The Roth IRA conversion strategy is clearly near the top of the list for retirement tax management.
There are numerous online resources for comparing and assessing Roth eligibility.
Recently, CNN/Money has published a very good slide presentation called “Retire Without Taxes.” This article carefully walks the reader through how to use the Roth IRA to minimize your retirement tax burden.
One of the important points addressed in the presentation is whether Congress could change the rules and start taxing Roth withdrawals made by wealthier retirees. The answer is probably not. However, Congress could do equivalent damage to our retirement tax burdens by either taxing consumption or bumping marginal tax rates for retirees having higher net worth. This type of tax punishment of baby boomers who have actually saved for their retirement is a frightening scenario.
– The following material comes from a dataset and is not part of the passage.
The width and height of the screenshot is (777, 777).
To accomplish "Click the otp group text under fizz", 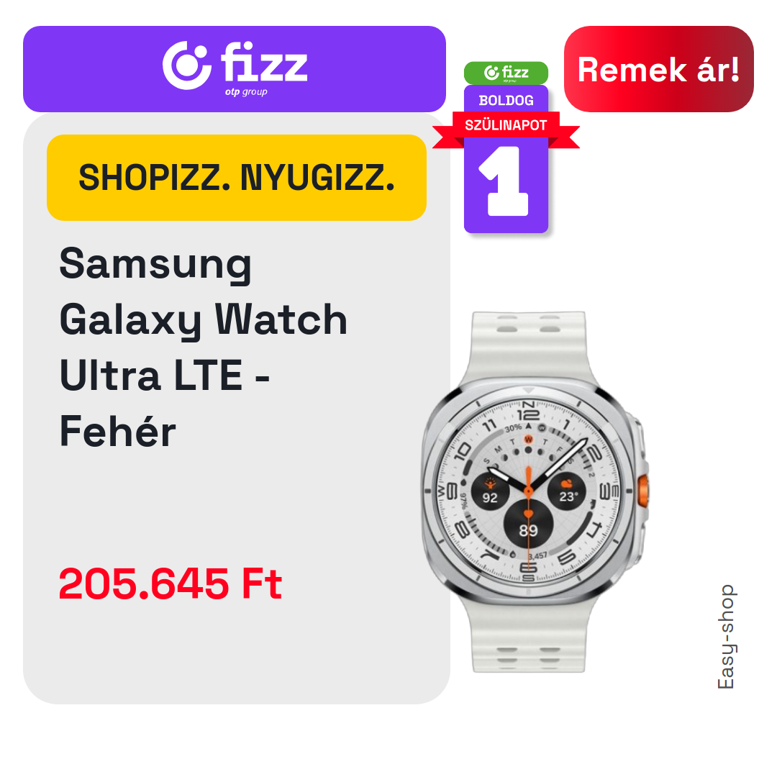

There is one statement that I disagree with in the CNN/Money Roth presentation. The author states that the Roth is only savings plan that gives us the opportunity for tax-free withdrawals in retirement. Actually, there is another plan, and it can be even better than a Roth. If you have a Health Savings Account (HSA), you can use your HSA as a super-Roth investment vehicle. I say “super” Roth because if you use it properly, you won’t pay taxes going in or out of the plan!
Anyway, I recommend careful consideration of the Roth IRA conversion strategy in the next few months because the window won’t be open long. Indeed, if Congress or the White House get nervous about massive amounts being converted early on, they might conspire to close that window early.